Record-setting cars at Daytona: Ray Keech’s green Triplex (1928), Henry Segrave’s red Sunbeam Mystery S (1927) and golden arrow (1929), as well as Malcolm Campbell’s 1932 and 1935 Bluebird models, in which he set a number of speed records. Malcolm Campbell in his 1935 Bluebird.
A sand track unique in the world
1936 - 1959
The beach in Daytona did not end its romance with motor sport after the attempts to set land speed records moved to Utah. As of 1936, races that were unique in the world were held there, allowing Daytona to maintain its status in automobile racing. Soon came the golden age of stock car races on an oval track. Half of it was on the beach and half on a narrow road parallel to the ocean. From 1937, this unlikely race track also attracted the 200-mile American motorcycle championship, which became a classic under the name Daytona 200. The races on the beach were extremely spectacular and followed by hundreds of spectators. Soon wooden grandstands were erected alongside the turns on the sand where some competitors became bogged down, when they did not end up in the ocean.
The mid-1950s saw the launch of an ambitious construction project for a permanent, hard-surface race track for the speed races: the Daytona International Speedway.
A temple of motor racing
1959 - 2013
When it was inaugurated in 1959, the Daytona International Speedway was the fastest racing circuit in the United States, and one of the first Super Speedways in the world. Its unusual design is all about speed with 31‑degree banking in the turns, more than 10 metres high at its tallest point. The high banking allows cars to approach the turns at great speed without skidding off the track due to centrifugal force, and offers spectators a good view of the race from any seat in the grandstands.
It includes a road racing course on the in-field of the giant speedway to host sports car races, combining a classic track and a unique oval with banked turns.
This innovative approach brought about the race that would become the Rolex 24 At Daytona, one of the most prestigious endurance races in the world.
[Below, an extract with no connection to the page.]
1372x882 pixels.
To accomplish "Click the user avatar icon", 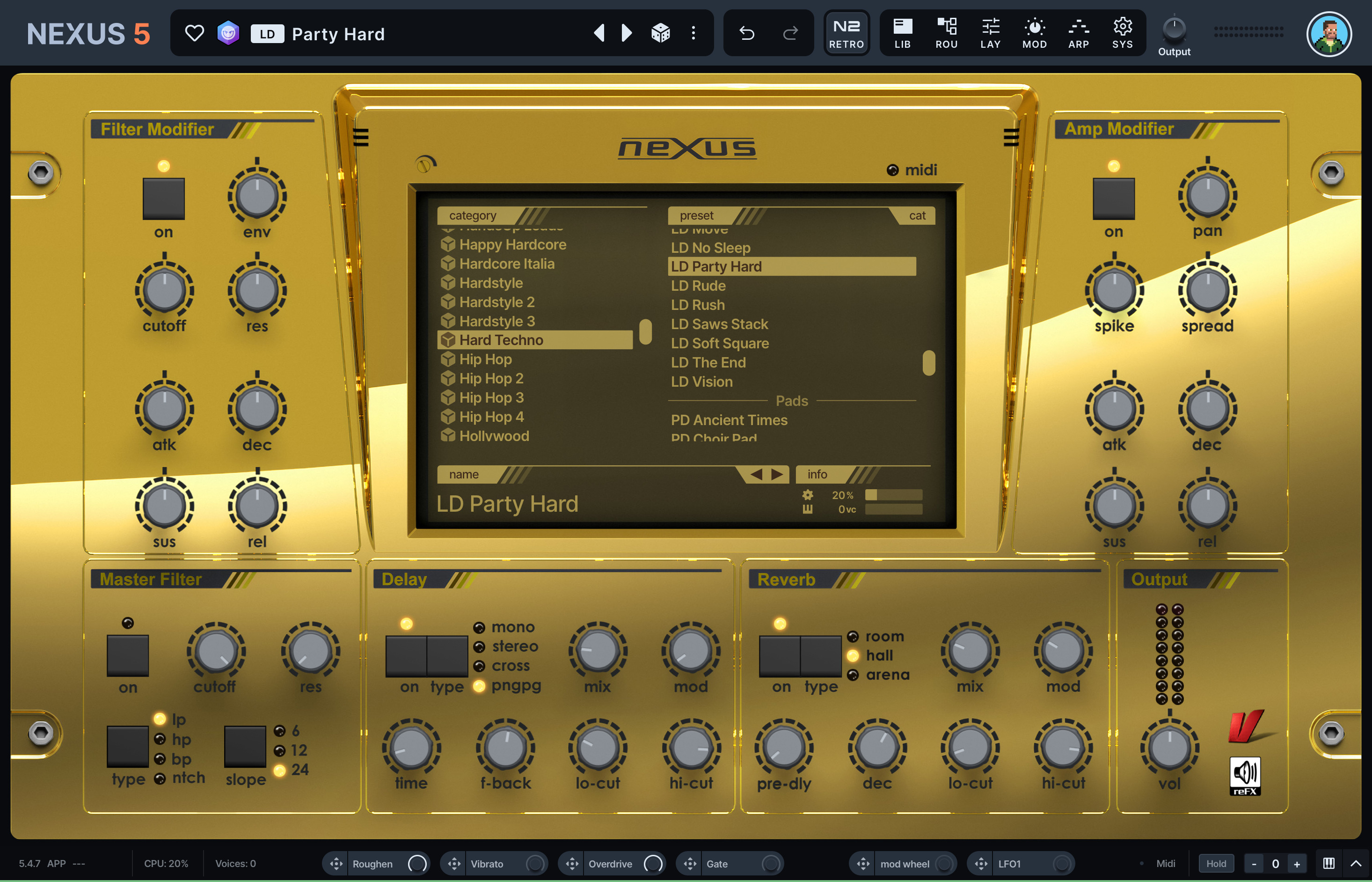I will 1328,34.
The first edition took place in 1962, just one year before the launch of the Rolex Cosmograph Daytona. Rolex became Official Timepiece of the Daytona International Speedway, and, to emphasize the brand’s connection to the American race track, Rolex gave its new model the name Cosmograph Daytona.
The Rolex 24 At Daytona, commonly known as “The Rolex”, marks the opening of the international motor sport season. The race tests the ultimate limits of man and machine for a complete 24-hour cycle.